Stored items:
>>>>>

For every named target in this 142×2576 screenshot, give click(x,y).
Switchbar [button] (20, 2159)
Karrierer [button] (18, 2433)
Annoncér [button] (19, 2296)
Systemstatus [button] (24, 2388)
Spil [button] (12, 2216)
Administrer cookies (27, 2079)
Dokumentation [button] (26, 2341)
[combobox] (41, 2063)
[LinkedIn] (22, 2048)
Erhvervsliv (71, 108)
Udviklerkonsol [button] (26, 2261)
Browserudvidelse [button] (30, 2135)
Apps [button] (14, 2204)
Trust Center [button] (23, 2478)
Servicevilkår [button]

<<<<<

Task prompt:
Every record, from the first to the last, should be transcribed exactly.

Answer to the problem:
For every named target in this 142×2576 screenshot, give click(x,y).
Switchbar [button] (20, 2159)
Karrierer [button] (18, 2433)
Annoncér [button] (19, 2296)
Systemstatus [button] (24, 2388)
Spil [button] (12, 2216)
Administrer cookies (27, 2079)
Dokumentation [button] (26, 2341)
[combobox] (41, 2063)
[LinkedIn] (22, 2048)
Erhvervsliv (71, 108)
Udviklerkonsol [button] (26, 2261)
Browserudvidelse [button] (30, 2135)
Apps [button] (14, 2204)
Trust Center [button] (23, 2478)
Servicevilkår [button]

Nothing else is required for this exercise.